I gave Droopy his name when he first appeared outside my office window at the National Institute for Play headquarters nearly ten years ago. He’s old for a wild crow. An injured wing made him easy to pick out as a youngster but has not seemed to hinder him since. He’s raised a brood each year with a crow version of aggressive mentoring and attentive tough love. Crows brood cooperatively and for long periods, and so crow young get plenty of education and instruction from a diverse faculty. Droopy doesn’t come around much when he’s parenting, but between late April and February, he’s my continual companion. He responds to my human call—“Hey Droop, here’s some seed. All right Droopy. Here you go”—sometimes bringing half-a-dozen companions. There is one in particular that I suspect is his long-term mate.
Droopy belongs to a family of birds called corvids that include ravens, rooks, jackdaws, nutcrackers, and magpies. The crafty Blue Jay is a corvid. Scientifically speaking, the remarkable thing about this crow family is their high brain-to-body weight ratio; it’s about equal to whales, and so only slightly lower than humans. Though unfairly maligned, the bird brain is wired something like our cortex, enabling complex thinking, and endowing them with special curiosity. A raven once followed me from the top of the Grand Canyon all the way down to Phantom Ranch at the bottom, hanging thoughtfully in the updraft for three hours. The big brain makes them excellent problem solvers, too. Japanese crows have managed to decipher stoplights; they will find a hard-shelled but tasty walnut, place it in the lane when the light turns red, wait for the signal to turn green, and retrieve the cracked and delicious meat in the safe interval when the light turns again. This is tool use of a very high order. I don’t feed Droopy every day so as not to make him dependent and habituated to my handout, but he’s figured me out anyway. Occasionally when he’s very hungry he will appear on the roof outside my bedroom peer into my window, and at five in the morning caw his very particular, piercing caw.
The intelligence that enables innovation also makes crows talented players. They have three dimensions to play in, too, and can be observed flying in pairs, feet holding feet, one upside down, one right side up, gleefully enjoying their element. I say gleefully, but one can’t truly know what’s on the mind of a crow; after all, we can fly unaided only in our dreams. But as I try to look at the world through a crow’s eyes, the inference holds with my observations of Droopy at play.
Leaf blowers intrigue him, and he’ll follow the flying leaves, fooling with them. When he’s well fed and at loose ends, Droopy will retrieve one of the buckeyes that are common up here in the Carmel Valley, carry it to the telephone wire above my studio, and drop it repeatedly, amusing himself in his own game of fetch. He’ll play a similar game with an eye-catching aluminum pop top he’s found somewhere. We humans understand the pleasure of manipulating objects, turning them this way and that, poking into them and using them to poke around, tossing them here and there, locating them and retrieving them. Since the pop top isn’t Droopy’s food, his manipulations with the shiny object put me more in mind of a toy. Droopy plays in other ways, too. Besides his droopy wing, I recognize him by his quirky head movements and his playful footwork. When he’s playing a hopping game on the redwood stairs and down onto the fence railing he adds a kind of soft-shoe shuffle, apparently enjoying an earthbound moment, skipping sideways.

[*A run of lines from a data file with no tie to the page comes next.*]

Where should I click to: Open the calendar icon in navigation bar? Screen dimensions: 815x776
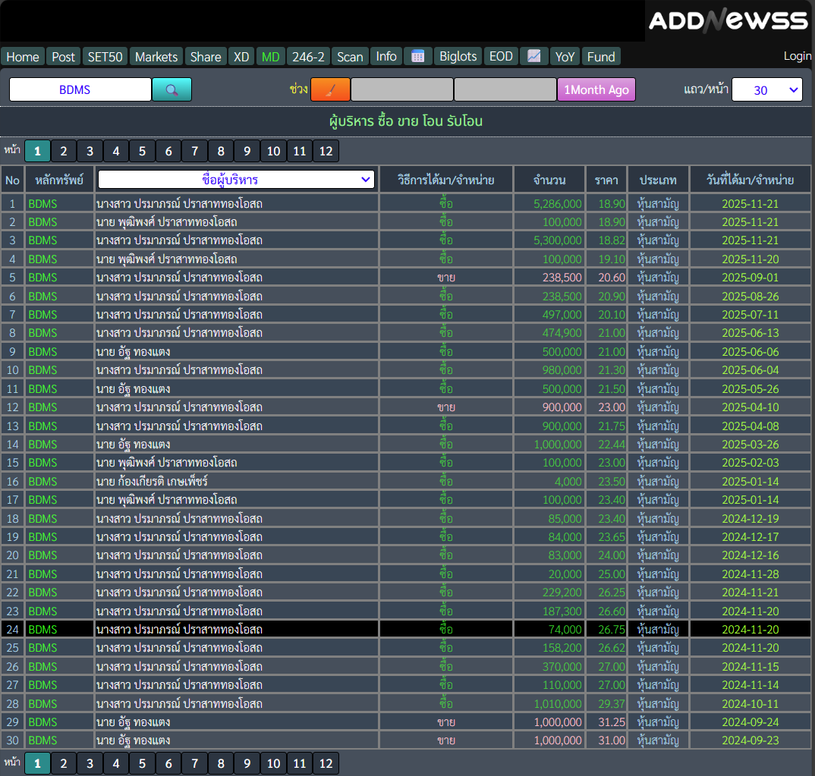coord(418,57)

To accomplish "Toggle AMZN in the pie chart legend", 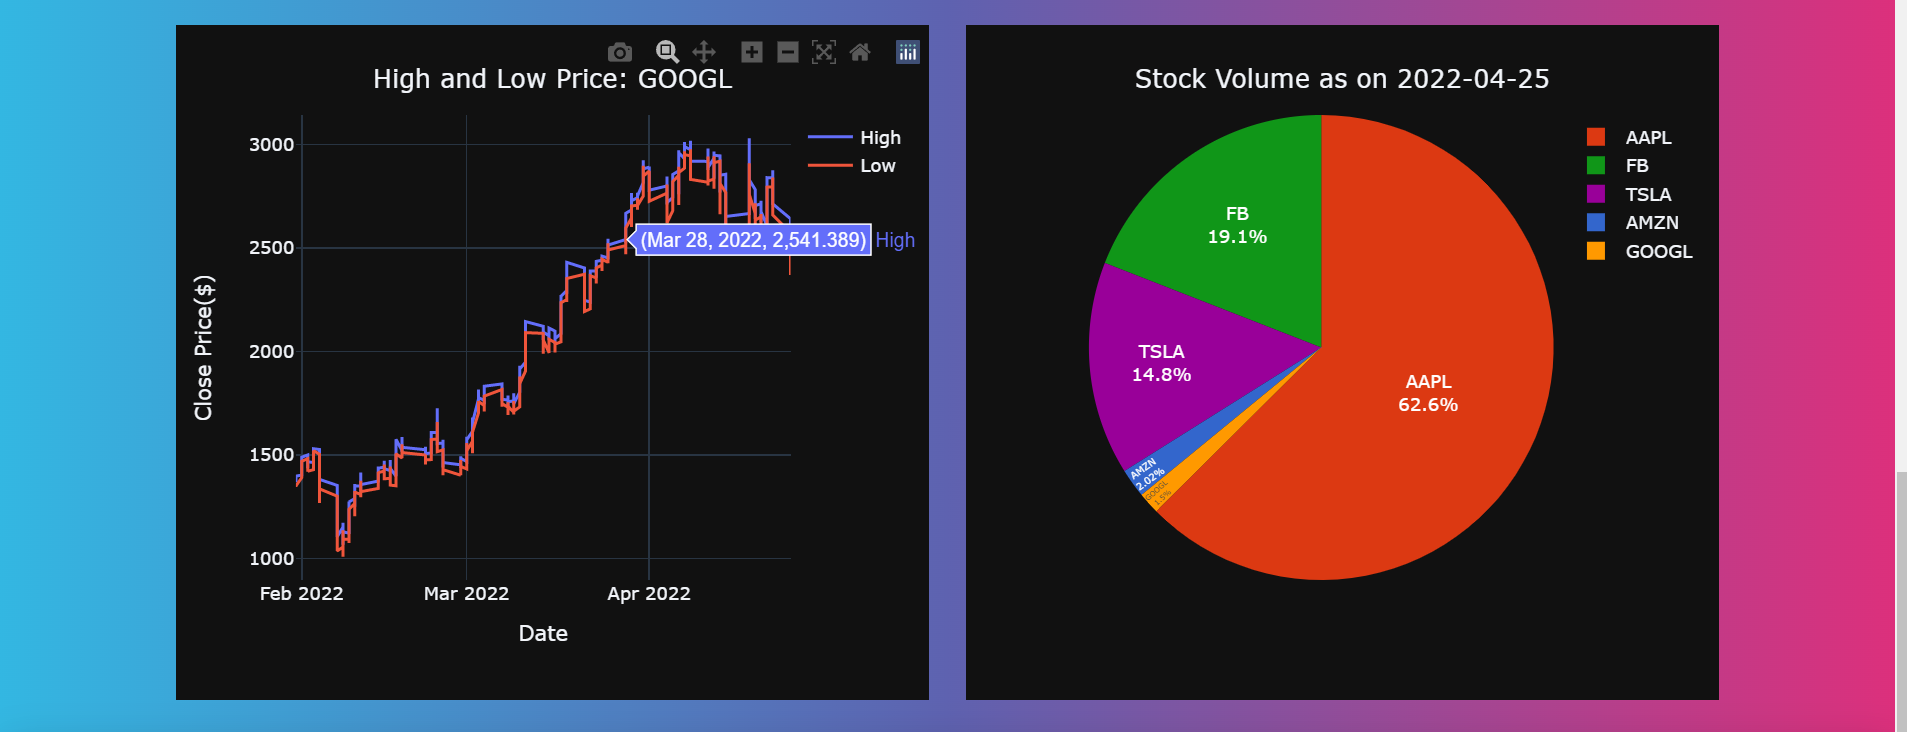I will coord(1651,223).

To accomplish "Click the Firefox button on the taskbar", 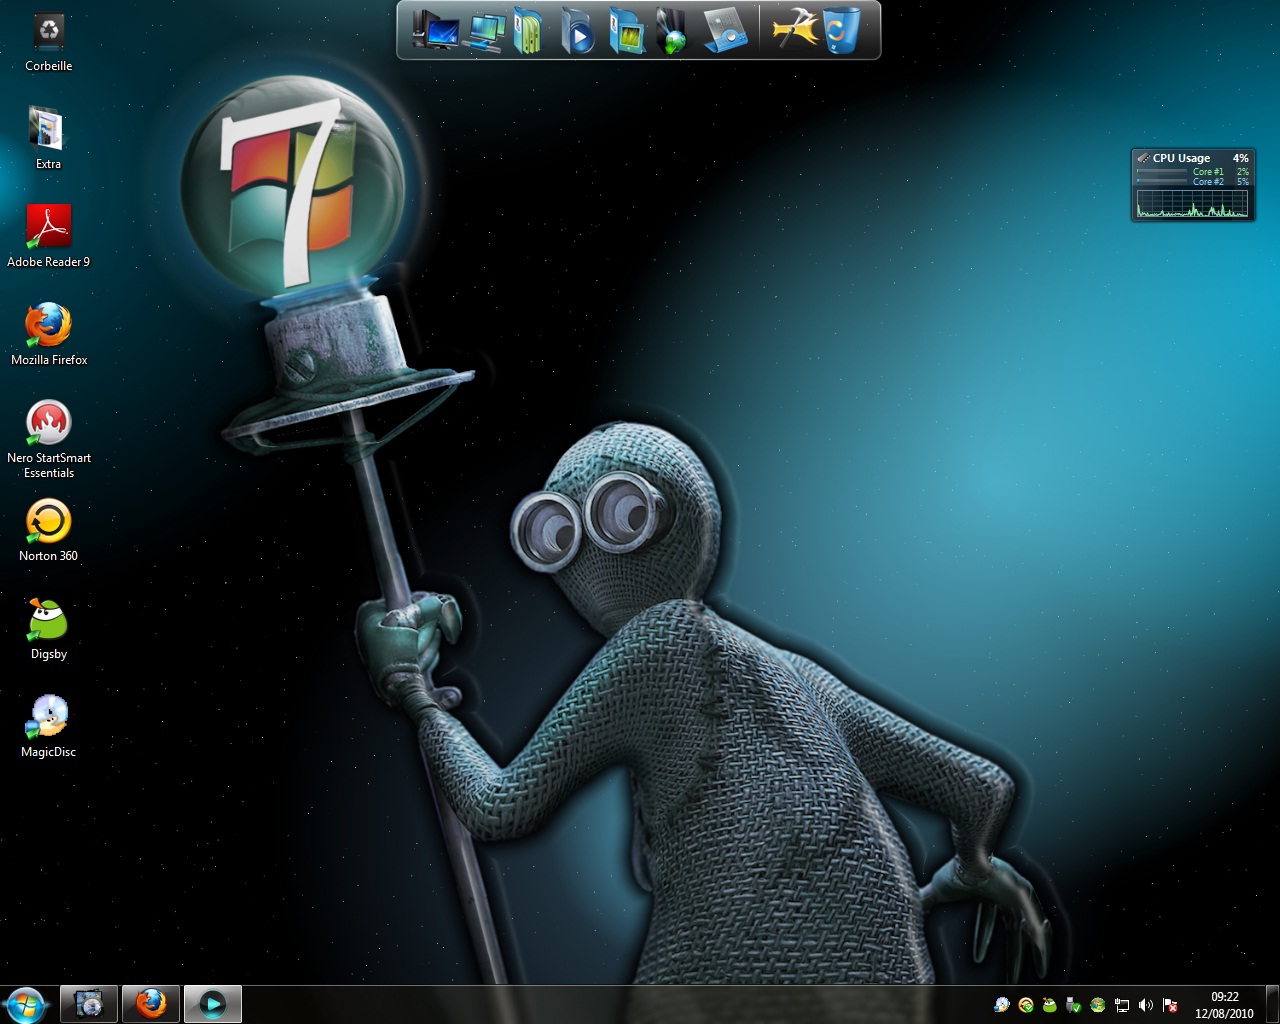I will (x=151, y=1003).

I’m part of Droopy’s natural world more than he’s part of mine; I’ll never make a pet of him or even try to. If I lay out seed a little oriole will find it first, then a noisy jay chases away the oriole, and then Droopy arrives to run off the jay. Finally the commotion attracts an omnivorous wild turkey that lumbers in, displaces Droopy, and lords it over the leftovers. I don’t disturb the natural order with my hobby of supplying the birdseed. But Droopy’s talent underscores the cortical sophistication that we humans hold in common with him, the exceptional brains (of bird and man) that encourage play.